Middle names at first honored a maternal line; they gave an alternative to a common or disliked "first name" or perked up a plain name, according to Leonard R. N. Ashley in his new book, "What's in a Name?" (Genealogical Publishing Co., 1001 N. Calvert St., Baltimore, Md. 21202, $21.45 postage paid). He cites examples of William French Smith and William Tecumseh Sherman.

Ashley, one of the foremost scholars on names, believes that girls should be given middle names that connect them to maternal as well as paternal relatives.

"It is particularly American," he says, "to reduce middle names to initials. The U.S. armed forces expect you to have three names: a first name, a middle name and a last name. If you have no middle name you'll go down in the records as NMI (no middle initial)."

When choosing a middle name for your child, Ashley suggests you first see how the mother's maiden name sounds with the father's, and keep in mind the initials that will result. You might think twice about naming a child Christopher Isherwood Anderson, for instance.

Using a middle name is one way to avoid the dreaded Jr. , which some psychiatrists say gives the child a sense of being a carbon copy, not an original, and a name to live up to (or live down) that is not truly his. Some studies have shown that a child named after one of his parents stands a greater chance of being abused. In a Veterans Administration mental hospital, Junior turned up three times more often than in the general population.
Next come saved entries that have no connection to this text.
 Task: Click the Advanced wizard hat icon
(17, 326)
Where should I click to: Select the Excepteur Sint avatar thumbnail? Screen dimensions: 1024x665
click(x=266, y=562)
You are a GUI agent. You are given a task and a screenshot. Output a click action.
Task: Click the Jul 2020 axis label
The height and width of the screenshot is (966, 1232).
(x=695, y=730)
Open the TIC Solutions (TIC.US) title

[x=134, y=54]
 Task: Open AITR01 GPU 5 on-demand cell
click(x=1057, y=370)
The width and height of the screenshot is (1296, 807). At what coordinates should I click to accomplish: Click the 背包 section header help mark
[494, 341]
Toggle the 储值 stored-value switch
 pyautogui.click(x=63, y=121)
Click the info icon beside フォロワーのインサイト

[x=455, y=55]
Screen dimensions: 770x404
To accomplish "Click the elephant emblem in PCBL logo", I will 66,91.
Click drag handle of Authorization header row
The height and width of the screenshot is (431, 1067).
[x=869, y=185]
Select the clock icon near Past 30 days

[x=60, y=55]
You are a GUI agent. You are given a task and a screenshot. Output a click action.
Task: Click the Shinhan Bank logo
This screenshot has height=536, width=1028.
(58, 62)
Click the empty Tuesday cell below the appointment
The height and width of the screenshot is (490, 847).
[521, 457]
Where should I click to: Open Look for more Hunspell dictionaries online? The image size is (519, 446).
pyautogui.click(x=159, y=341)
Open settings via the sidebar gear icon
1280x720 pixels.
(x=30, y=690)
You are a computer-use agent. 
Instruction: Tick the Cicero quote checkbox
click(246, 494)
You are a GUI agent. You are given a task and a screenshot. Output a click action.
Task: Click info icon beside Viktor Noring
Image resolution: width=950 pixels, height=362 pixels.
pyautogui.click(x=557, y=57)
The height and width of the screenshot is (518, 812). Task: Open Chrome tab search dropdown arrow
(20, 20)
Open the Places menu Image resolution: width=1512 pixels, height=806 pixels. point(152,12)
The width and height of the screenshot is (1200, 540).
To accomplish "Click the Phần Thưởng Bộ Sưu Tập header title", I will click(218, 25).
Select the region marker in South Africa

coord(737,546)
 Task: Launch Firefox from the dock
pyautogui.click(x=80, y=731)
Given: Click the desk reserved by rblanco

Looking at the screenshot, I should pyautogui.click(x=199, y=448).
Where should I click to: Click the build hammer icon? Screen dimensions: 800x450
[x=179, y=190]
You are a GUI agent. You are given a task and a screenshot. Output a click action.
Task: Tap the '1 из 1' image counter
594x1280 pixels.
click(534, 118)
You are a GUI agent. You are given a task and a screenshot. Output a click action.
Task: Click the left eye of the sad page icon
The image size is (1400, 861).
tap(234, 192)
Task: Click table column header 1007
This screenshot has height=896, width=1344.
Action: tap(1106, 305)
However, that 1971 study is disputed, Ashley says.

"Ideally we should abandon the 'Sr.' and 'Jr.' business just as the British have given up the Elder and the Younger," he says.

Ashley has some other thoughts to consider about personal names:

* Names exert great power.

* Few men have grown into greatness whose names are subject to ridicule.

* Be as considerate with the names of others, including your own children, as you want people to be with yours.

* Our names make us as much as we make our names.